Prompt
All entries should be copied exactly, none left out.

Collected data entries:

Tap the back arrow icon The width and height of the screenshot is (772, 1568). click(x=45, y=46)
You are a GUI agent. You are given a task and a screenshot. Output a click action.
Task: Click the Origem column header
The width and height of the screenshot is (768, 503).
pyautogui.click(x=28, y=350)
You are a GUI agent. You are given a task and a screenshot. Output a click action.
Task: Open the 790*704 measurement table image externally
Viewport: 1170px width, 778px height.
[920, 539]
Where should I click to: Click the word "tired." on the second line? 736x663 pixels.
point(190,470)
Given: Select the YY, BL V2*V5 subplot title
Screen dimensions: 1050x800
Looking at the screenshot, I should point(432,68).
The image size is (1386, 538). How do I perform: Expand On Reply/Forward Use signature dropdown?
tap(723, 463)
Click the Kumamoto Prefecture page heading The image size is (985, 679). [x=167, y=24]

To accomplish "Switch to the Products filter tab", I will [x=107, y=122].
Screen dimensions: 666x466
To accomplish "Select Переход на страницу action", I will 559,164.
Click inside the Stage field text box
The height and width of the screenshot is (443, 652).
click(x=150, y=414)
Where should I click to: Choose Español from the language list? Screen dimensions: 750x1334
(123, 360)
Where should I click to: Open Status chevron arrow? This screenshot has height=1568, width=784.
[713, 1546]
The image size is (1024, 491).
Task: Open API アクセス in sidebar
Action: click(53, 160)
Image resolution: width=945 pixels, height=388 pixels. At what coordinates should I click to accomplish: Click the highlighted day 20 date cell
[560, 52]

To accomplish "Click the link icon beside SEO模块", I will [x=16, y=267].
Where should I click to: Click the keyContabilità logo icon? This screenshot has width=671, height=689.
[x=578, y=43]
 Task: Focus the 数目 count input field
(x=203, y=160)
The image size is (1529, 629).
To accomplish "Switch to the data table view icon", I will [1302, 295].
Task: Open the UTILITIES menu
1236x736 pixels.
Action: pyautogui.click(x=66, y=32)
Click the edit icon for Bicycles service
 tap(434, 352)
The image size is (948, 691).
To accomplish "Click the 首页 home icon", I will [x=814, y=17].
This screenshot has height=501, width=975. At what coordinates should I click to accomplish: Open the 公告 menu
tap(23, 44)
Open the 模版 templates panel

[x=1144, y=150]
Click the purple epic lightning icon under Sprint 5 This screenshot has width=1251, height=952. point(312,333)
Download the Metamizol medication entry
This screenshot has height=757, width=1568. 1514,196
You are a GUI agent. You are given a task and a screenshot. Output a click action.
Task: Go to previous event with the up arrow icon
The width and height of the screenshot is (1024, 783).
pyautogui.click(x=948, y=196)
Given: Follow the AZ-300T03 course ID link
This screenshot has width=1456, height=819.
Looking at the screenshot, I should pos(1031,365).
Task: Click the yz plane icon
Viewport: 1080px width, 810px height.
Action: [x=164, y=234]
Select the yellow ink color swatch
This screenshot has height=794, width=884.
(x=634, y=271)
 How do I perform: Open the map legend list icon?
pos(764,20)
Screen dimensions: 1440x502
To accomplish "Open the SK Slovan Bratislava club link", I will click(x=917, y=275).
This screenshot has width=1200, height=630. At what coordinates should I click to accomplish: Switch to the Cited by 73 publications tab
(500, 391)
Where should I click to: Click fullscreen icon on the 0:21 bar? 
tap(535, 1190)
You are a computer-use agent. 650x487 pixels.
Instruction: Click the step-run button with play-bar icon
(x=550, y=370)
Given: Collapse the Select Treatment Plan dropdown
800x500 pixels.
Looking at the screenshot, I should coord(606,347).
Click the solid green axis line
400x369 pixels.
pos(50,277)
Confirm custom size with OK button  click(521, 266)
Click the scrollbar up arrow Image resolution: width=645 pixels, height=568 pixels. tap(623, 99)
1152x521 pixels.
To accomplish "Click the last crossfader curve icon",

Result of this task
Tap the back arrow icon The width and height of the screenshot is (772, 1568). click(x=45, y=46)
You are a GUI agent. You are given a task and a screenshot. Output a click action.
Task: Click the Origem column header
The width and height of the screenshot is (768, 503).
pyautogui.click(x=28, y=350)
You are a GUI agent. You are given a task and a screenshot. Output a click action.
Task: Open the 790*704 measurement table image externally
Viewport: 1170px width, 778px height.
[920, 539]
Where should I click to: Click the word "tired." on the second line? 736x663 pixels.
point(190,470)
Given: Select the YY, BL V2*V5 subplot title
Screen dimensions: 1050x800
Looking at the screenshot, I should point(432,68).
The image size is (1386, 538). How do I perform: Expand On Reply/Forward Use signature dropdown?
tap(723, 463)
Click the Kumamoto Prefecture page heading The image size is (985, 679). [x=167, y=24]

To accomplish "Switch to the Products filter tab", I will [x=107, y=122].
Screen dimensions: 666x466
To accomplish "Select Переход на страницу action", I will 559,164.
Click inside the Stage field text box
The height and width of the screenshot is (443, 652).
click(x=150, y=414)
Where should I click to: Choose Español from the language list? Screen dimensions: 750x1334
(123, 360)
Where should I click to: Open Status chevron arrow? This screenshot has height=1568, width=784.
[713, 1546]
The image size is (1024, 491).
Task: Open API アクセス in sidebar
Action: click(53, 160)
Image resolution: width=945 pixels, height=388 pixels. At what coordinates should I click to accomplish: Click the highlighted day 20 date cell
[560, 52]

To accomplish "Click the link icon beside SEO模块", I will [x=16, y=267].
Where should I click to: Click the keyContabilità logo icon? This screenshot has width=671, height=689.
[x=578, y=43]
 Task: Focus the 数目 count input field
(x=203, y=160)
The image size is (1529, 629).
To accomplish "Switch to the data table view icon", I will [1302, 295].
Task: Open the UTILITIES menu
1236x736 pixels.
Action: pyautogui.click(x=66, y=32)
Click the edit icon for Bicycles service
 tap(434, 352)
The image size is (948, 691).
To accomplish "Click the 首页 home icon", I will [x=814, y=17].
This screenshot has height=501, width=975. At what coordinates should I click to accomplish: Open the 公告 menu
tap(23, 44)
Open the 模版 templates panel

[x=1144, y=150]
Click the purple epic lightning icon under Sprint 5 This screenshot has width=1251, height=952. point(312,333)
Download the Metamizol medication entry
This screenshot has height=757, width=1568. 1514,196
You are a GUI agent. You are given a task and a screenshot. Output a click action.
Task: Go to previous event with the up arrow icon
The width and height of the screenshot is (1024, 783).
pyautogui.click(x=948, y=196)
Given: Follow the AZ-300T03 course ID link
This screenshot has width=1456, height=819.
Looking at the screenshot, I should pos(1031,365).
Task: Click the yz plane icon
Viewport: 1080px width, 810px height.
Action: [x=164, y=234]
Select the yellow ink color swatch
This screenshot has height=794, width=884.
(x=634, y=271)
 How do I perform: Open the map legend list icon?
pos(764,20)
Screen dimensions: 1440x502
To accomplish "Open the SK Slovan Bratislava club link", I will click(x=917, y=275).
This screenshot has width=1200, height=630. At what coordinates should I click to accomplish: Switch to the Cited by 73 publications tab
(500, 391)
Where should I click to: Click fullscreen icon on the 0:21 bar? 
tap(535, 1190)
You are a computer-use agent. 650x487 pixels.
Instruction: Click the step-run button with play-bar icon
(x=550, y=370)
Given: Collapse the Select Treatment Plan dropdown
800x500 pixels.
Looking at the screenshot, I should coord(606,347).
Click the solid green axis line
400x369 pixels.
pos(50,277)
Confirm custom size with OK button  click(521, 266)
Click the scrollbar up arrow Image resolution: width=645 pixels, height=568 pixels. tap(623, 99)
1152x521 pixels.
To accomplish "Click the last crossfader curve icon",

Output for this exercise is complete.